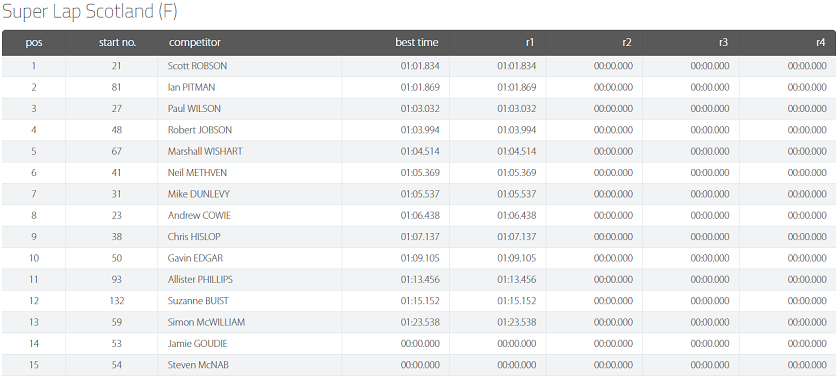Click the 'r2' column header
The image size is (840, 378).
click(x=627, y=43)
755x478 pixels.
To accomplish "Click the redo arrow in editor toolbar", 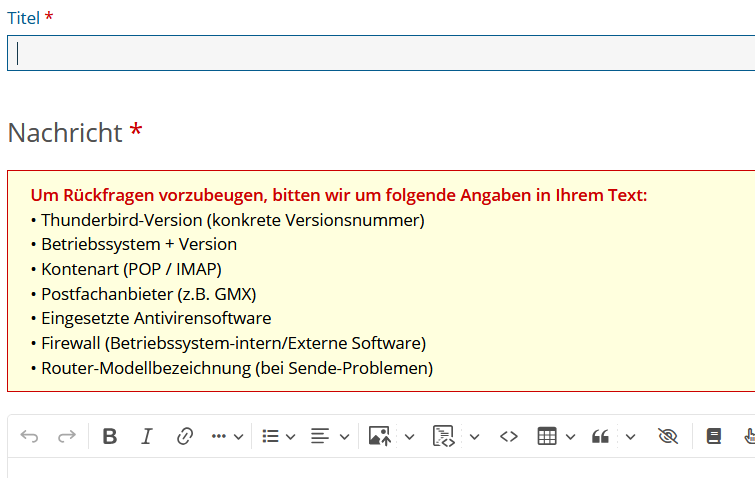I will coord(66,436).
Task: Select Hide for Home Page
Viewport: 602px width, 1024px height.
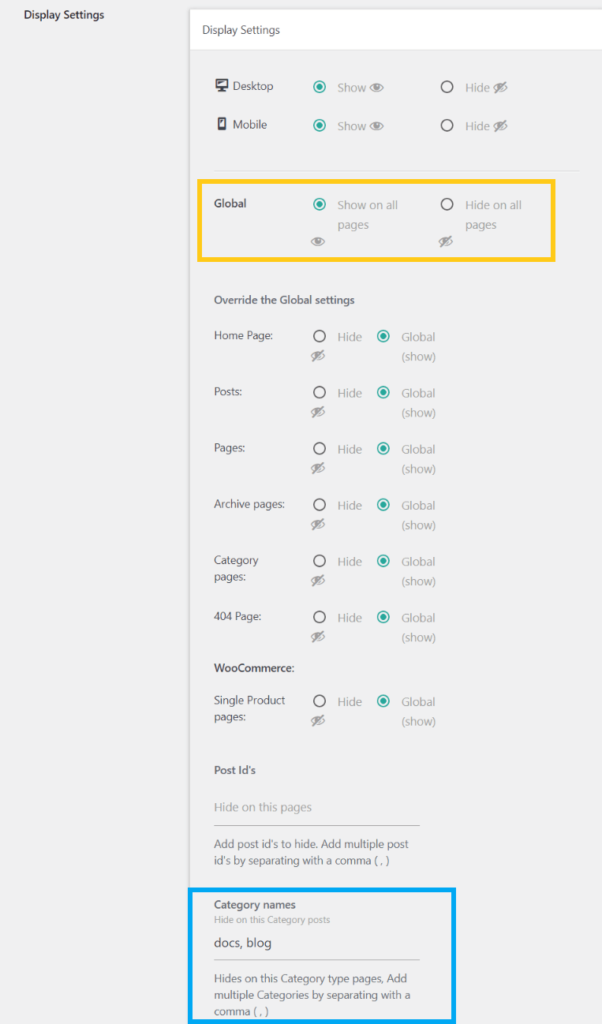Action: pyautogui.click(x=319, y=337)
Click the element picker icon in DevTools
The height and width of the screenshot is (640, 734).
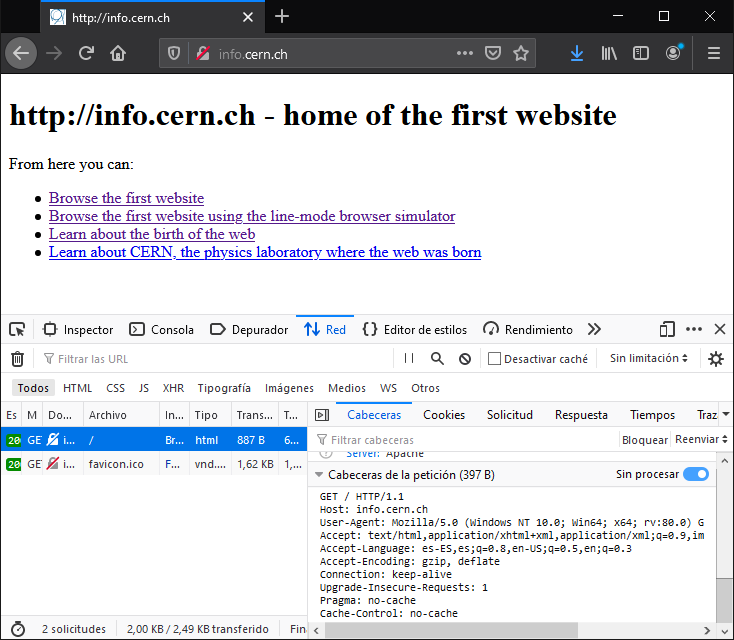17,329
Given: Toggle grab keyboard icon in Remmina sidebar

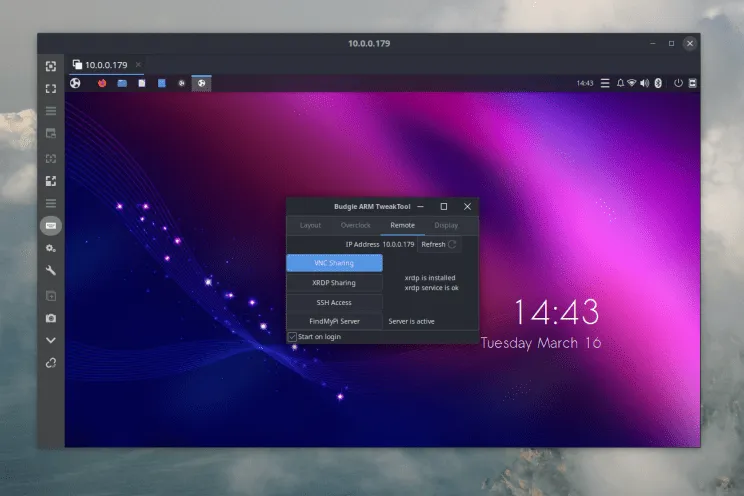Looking at the screenshot, I should 51,225.
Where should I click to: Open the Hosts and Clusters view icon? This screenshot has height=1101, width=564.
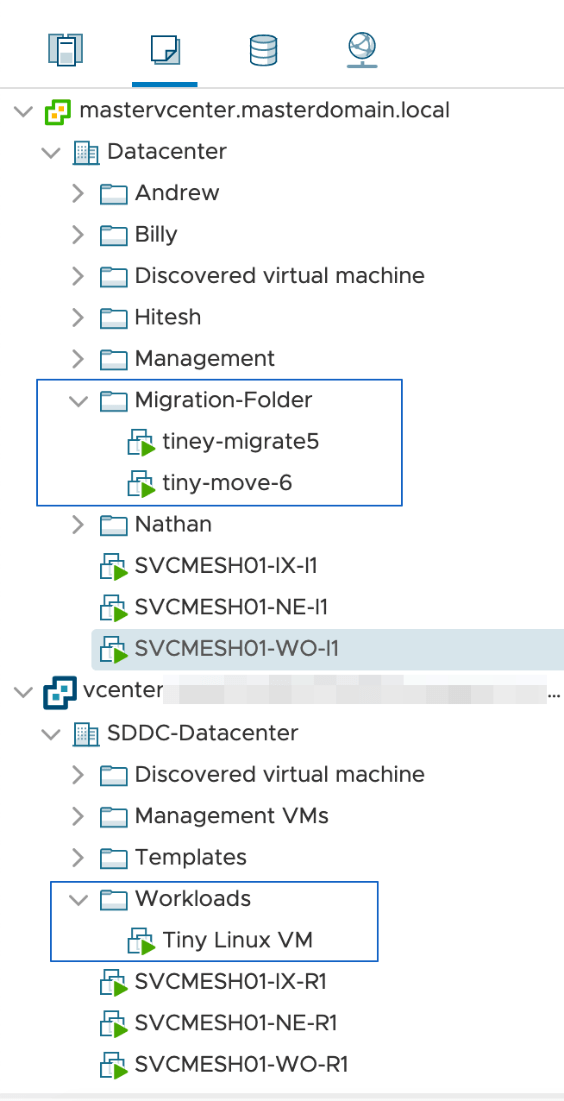point(66,51)
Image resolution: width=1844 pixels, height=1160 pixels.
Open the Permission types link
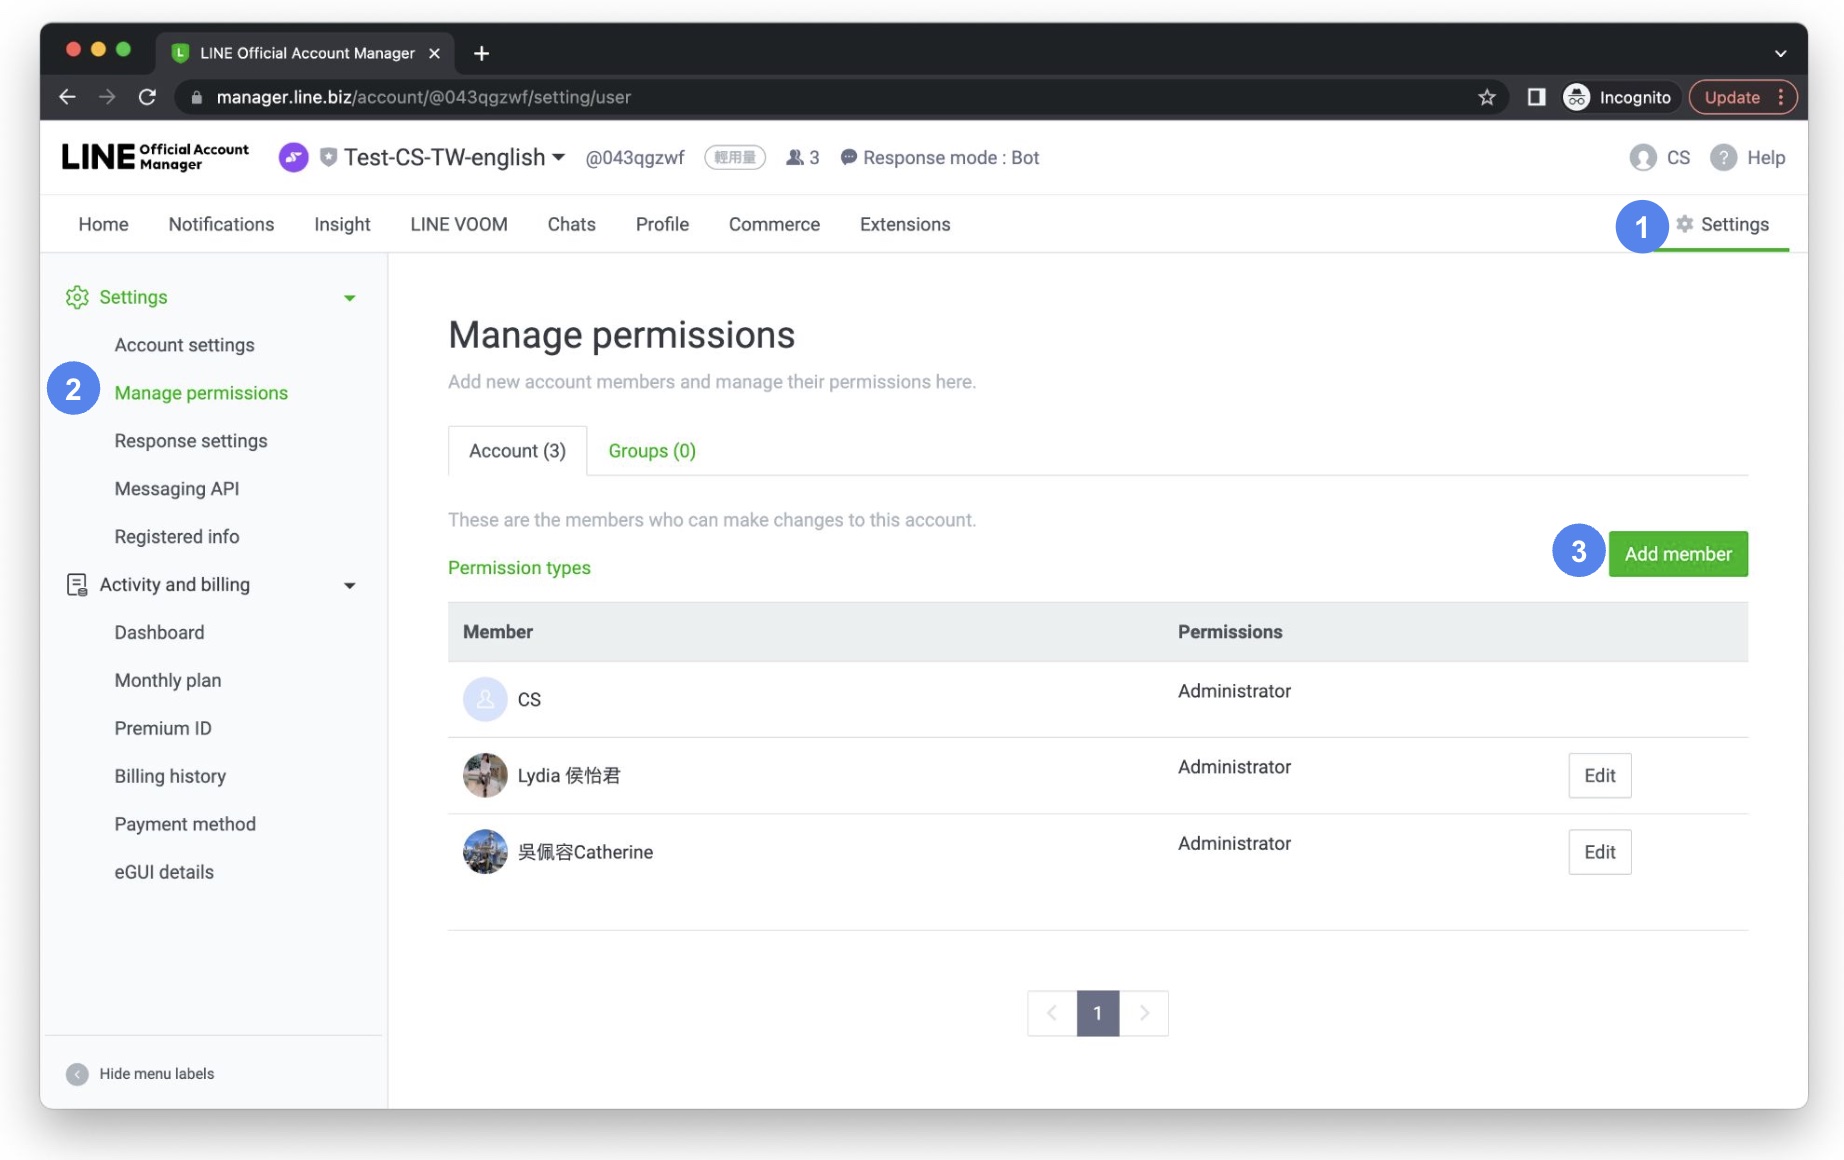tap(519, 567)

++++++++

What the exercise asks
Reproduce the part of the records that opens with the line containing "Where should I" and closes with the final line of the records, substituting "Role assignments" for "Permission types" and leaving everything else unchanged. Omit the pictures from your answer.

Task answer
Where should I click to: Open the Hosts and Clusters view icon? This screenshot has height=1101, width=564.
point(66,51)
Image resolution: width=1844 pixels, height=1160 pixels.
Open the Role assignments link
tap(519, 567)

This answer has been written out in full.